On dit souvent que la culture populaire américaine est fascinée par la guerre. Les Westerns et les films sur le Vietnam sembleraient confirmer ce qui est devenu un genre cinématographique en soi. Le Festival International du Cinéma de Saint-Sébastien ne déroge pas à cette règle nouvelle mais cette fois c’est la guerre d’Irak qui est le protagoniste ou toile de fond de ce genre de film. Les deux films que nous présentons ont comme dénominateur commun les dégâts faits par la violence de la guerre sur les personnes et les sociétés.

L’un et l’autre s’appuient sur des faits réels. Le premier est « la bataille de Haditha » du britannique Nick Broomfield. Il est tourné comme un documentaire. Le 19 de novembre de 2005, assoiffés de vengeance pour la perte d`un des leurs, un peloton de Marines se venge assassinant 24 personnes dans la ville de Haditha. Les soldats, tous très jeunes, apparaissent comme un mélange de barbares violents et sanguinaires et des victimes de l`incompétence de leurs supérieurs civils et militaires qui les ont envoyés dans un tel enfer. Broomfield a réalisé ce documentaire-fiction après avoir interviewé des Marines qui ont effectivement participé au massacre qui a été baptisé « le My Lai » iraquien. Le film réussit à atteindre un double objectif : d`une part la dénonciation de la guerre et de l’autre l’explication politique du fiasco américain en Irak. Le message politique de Broomfield est clair : à cause de leur incompétence et de leur manque de préparation culturelle, les Américains ont permis aux insurgés de rallier la population iraquienne de leur coté. Le vieux schéma de la guérilla : attaquer pour provoquer des réactions de violence démesurée a abouti avec une funeste efficacité à Haditha. Cette ville est une métaphore pour l’Irak entier. Les images sont crues et réalistes, typiques d’un mélange d’une docu-fiction sur la guerre et le documentaire.

« Dans la vallée d`Elah », un film hors compétition, découle aussi de faits réels. Dirigé par Paul Haggis, ce film déploie les talents d’acteurs chevronnés tels Tommy Lee Jones et Susan Sarandon.
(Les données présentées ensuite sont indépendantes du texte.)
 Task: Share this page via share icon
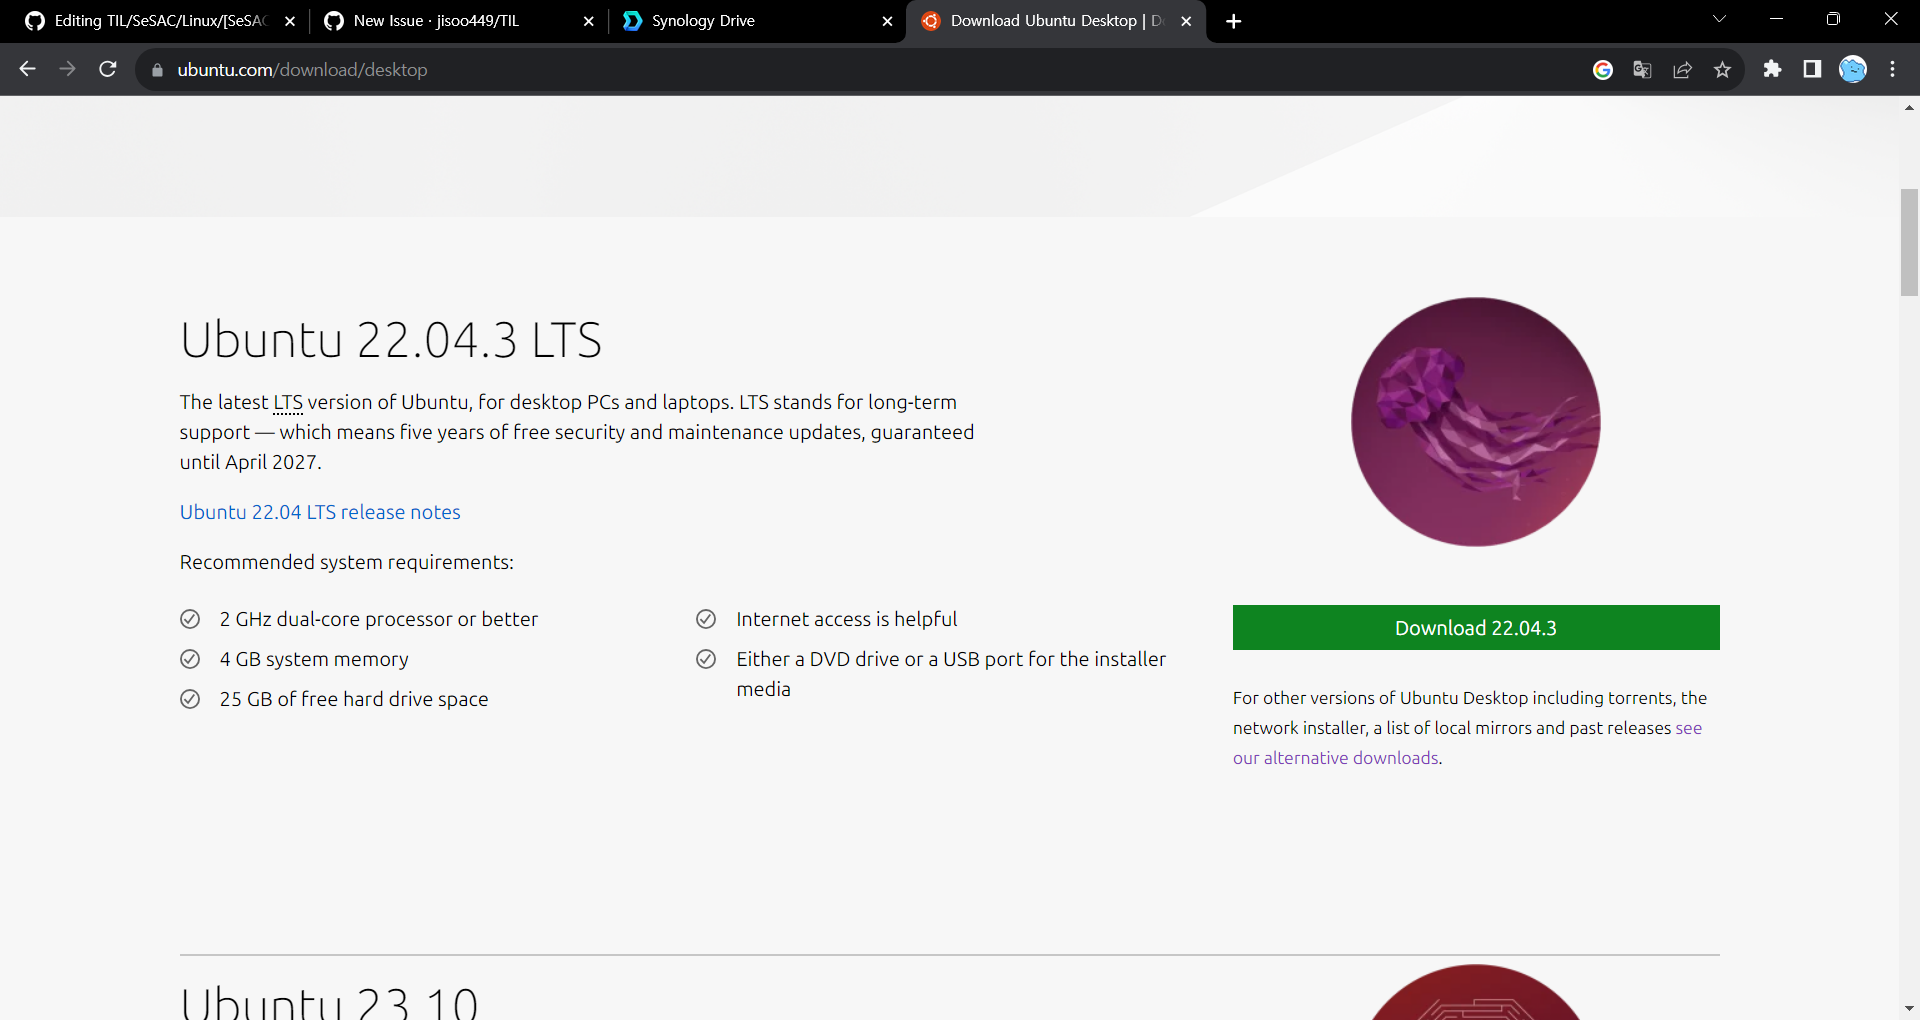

Derrière l`histoire d`un père, interprété par Lee Jones, ancien militaire qui cherche les raisons de l`assassinat de son fils au retour d`Irak, il y a une forte critique de la culture et de la société américaine qui est en train de devenir le contraire de ce qu’elle prétend être. « On ne tue pas un homme avec qui tu as partagé le combat contre l`ennemi » disait le père vétéran du Vietnam lorsqu’il cherchait les raisons et les coupables du crime contre son fils. Il se trompait. On découvrira, partageant le même horreur du père, que les assassins du jeune militaire sont ses mêmes compagnons d`armes… Quelque chose de profond a changé dans la « culture » de ses soldats, quelque chose qui devrait faire penser l’Amérique. Jusqu’à la fin le message du film reste ouvert à des interprétations mais tout bascule dans les ultimes minutes du film. La scène finale est éloquente dans le silence des gestes le protagoniste hisse le drapeau étoilée à l`envers…un symbole qui veut dire le désastre, à savoir que tout est à l’envers de ce que justice et morale exigent. Il est impossible de ne pas y voir un clin d’œil à l’ American Indian Mouvement, mouvement d’émancipation des Indiens des réserves des années 70, et férocement réprimé. Ce mouvement avait lancé le drapeau américain à l`envers pour dénoncer la dégénérescence sociale et morale du pays à l’égard de leurs communautés. Dans la description du marasme violent et hypocrite du documentaire de Broomfield, les Etats-Unis perdent et la politique en plus de la bataille morale, dans le film de Haggis, ils perdent leur âme.